THE ORDER OF MELCHISEDECH by Michael Davies ------------------------------ Chapter V The Anglican-Catholics Most readers will know something of the Anglo-Catholic Party in the Church of England. Anglo-Catholic clergy believe that they are priests with valid orders, intent upon restoring Catholic doctrine and practice to the Church of England; some are also dedicated to achieving reunion with Rome. Since Vatican II we have seen the emergence of an Anglican-Catholic Party within the Catholic Church. This Anglican-Catholic Party is motivated by the belief that the most urgent task of the Catholic Church is to achieve visible unity with the Anglican Communion. It would be more accurate to speak of an obsession rather than a belief, and it is an obsession to which any Catholic doctrine or tradition must be sacrificed if it is an impediment to unity. Official discussions to achieve visible unity have been conducted by the Anglican-Roman Catholic International Commission, which has produced the three notorious Agreed Statements. As the Catholic members of this Joint Commission clearly adhere to the Anglican-Catholic Party, it would be more accurate to term it the Anglican/Anglican-Catholic International Commission. Matters could, in fact, be simplified by doing away with all pretence and calling it the Anglican International Commission, since the Agreements it produces consist of straightforward Anglicanism. Father Edward Holloway has remarked, apropos the Windsor Agreement on the Eucharist: In the Agreed Statement of the Commission
no evidence whatever can be found of a convergence of doctrine which
has any definite meaning. Nothing in it can be found which would
distinguish Roman Catholic from Anglican doctrine, or either of these
from Methodist, Baptist, Presbyterian, or Congregationalist doctrine
for that matter. To speak therefore of a "substantial agreement" which
would satisfy Roman Catholic Eucharistic doctrine is totally an
illusion. One does not wish to use the stronger words which come to
mind. Good intentions and earnest desires are not a substitute for
honest theology or for spiritual integrity. 1
Fr. Holloway considers that the fact that the Agreement does not affirm the Eucharist to be a sacrifice constitutes a betrayal of
the Catholic Faith, and hence also a betrayal to our Anglican brothers
of that sincere portrayal of the essential Eucharistic Faith of the
Roman Catholic Church, which the Catholic delegates, and especially the
bishops concerned, were accredited to present. 2
One of the bishops concerned is Bishop Alan Clark, joint Chairman of the International Commission.
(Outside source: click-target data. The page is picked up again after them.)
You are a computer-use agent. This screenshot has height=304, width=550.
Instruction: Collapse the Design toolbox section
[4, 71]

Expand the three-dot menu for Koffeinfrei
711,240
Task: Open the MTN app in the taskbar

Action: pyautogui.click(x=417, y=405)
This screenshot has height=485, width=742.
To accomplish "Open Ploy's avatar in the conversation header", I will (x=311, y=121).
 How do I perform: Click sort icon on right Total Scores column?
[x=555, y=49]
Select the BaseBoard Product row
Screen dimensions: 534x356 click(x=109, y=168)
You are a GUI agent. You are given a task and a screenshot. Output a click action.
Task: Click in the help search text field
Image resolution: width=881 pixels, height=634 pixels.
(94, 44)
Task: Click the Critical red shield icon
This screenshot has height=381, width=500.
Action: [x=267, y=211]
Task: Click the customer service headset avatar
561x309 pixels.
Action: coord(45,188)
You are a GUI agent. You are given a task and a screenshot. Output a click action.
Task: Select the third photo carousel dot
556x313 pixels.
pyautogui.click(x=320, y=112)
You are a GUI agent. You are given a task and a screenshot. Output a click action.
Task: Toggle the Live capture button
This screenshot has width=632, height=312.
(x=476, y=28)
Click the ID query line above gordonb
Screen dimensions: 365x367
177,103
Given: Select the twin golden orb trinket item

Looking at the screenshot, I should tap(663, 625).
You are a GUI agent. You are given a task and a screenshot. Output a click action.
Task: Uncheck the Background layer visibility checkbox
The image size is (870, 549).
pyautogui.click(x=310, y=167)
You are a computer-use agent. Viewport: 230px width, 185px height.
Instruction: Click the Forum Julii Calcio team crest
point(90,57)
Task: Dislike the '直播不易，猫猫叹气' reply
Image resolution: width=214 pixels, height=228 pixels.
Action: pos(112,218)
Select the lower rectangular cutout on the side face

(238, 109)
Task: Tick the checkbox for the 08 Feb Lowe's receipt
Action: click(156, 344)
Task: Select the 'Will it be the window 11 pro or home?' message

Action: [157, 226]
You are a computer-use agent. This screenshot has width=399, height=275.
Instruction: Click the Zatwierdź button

In an interview on Independent Television on 17 July 1977, he made public his most ardent desire. "I look forward," he said, "to the day when I can call myself an Anglican-Catholic." Bishop Clark is also Chairman of the Catholic Truth Society, which now appears more concerned with propagating Agreed Statement ecumenism than Catholic Truth. Bishop Clark has not hesitated to ban from sale in the C.T.S. bookshops books or journals which do not toe the ecumenical line. It appears that a book is no longer judged by its truth or orthodoxy but by whether it will promote or impede ecumenism. If the truth is likely to impede ecumenism then it must be suppressed. It is no small irony that the present policy of "openness, pluralism, and tolerance" needs to be enforced by a policy of repression and rigid censorship. The facilities of the C.T.S. were put at the disposal of Fr. Edward Yarnold, S.J., who has produced a pamphlet entitled: Anglican Orders-----A Way Forward? Fr. Yarnold is, like Bishop Clark, a member of the joint International Commission and an ardent ecumenist. Incredible as it may seem, Father Yarnold has unearthed some of the most out-of-date arguments used by Anglo-Catholics in an effort to prove that they have valid orders. Time and again these arguments have been shown to be quite untenable by Catholic, scholars, not least in C.T.S. publications. Father Yarnold summarises Catholic teaching on the priesthood and the Mass as follows: (1) Holy
Orders are not a human invention; bishops and priests exercise a
commission which derives from the commission which Christ Himself gave
to His apostles.
(2) The Eucharist is not only a source of grace and unity for Christ's followers; it is a sacramental action by which the Church is associated with Christ's unique sacrifice on Calvary. Fr. Yarnold then adds with considerable satisfaction that "both these points are contained in official Anglican teaching". 3 And why should they not be? For what Fr. Yarnold has written about Holy Orders and the Mass does not safeguard the Catholic position on a single point; it is Modernism of a nature ambiguous enough to be acceptable to any and every Protestant sect without actually denying the teaching of the Church. Fr. Yarnold suggests that the Preface to the 1552 Ordinal "seems" to express the intention of doing what the Church does in this Sacrament. 4 The section of the Preface to which he refers merits close analysis. It reads as follows: It is evident
unto all men diligently reading Holy Scripture and ancient authors,
that from the Apostles' time, there hath been these Orders of Ministers
in Christ's Church, Bishops, Priests and Deacons.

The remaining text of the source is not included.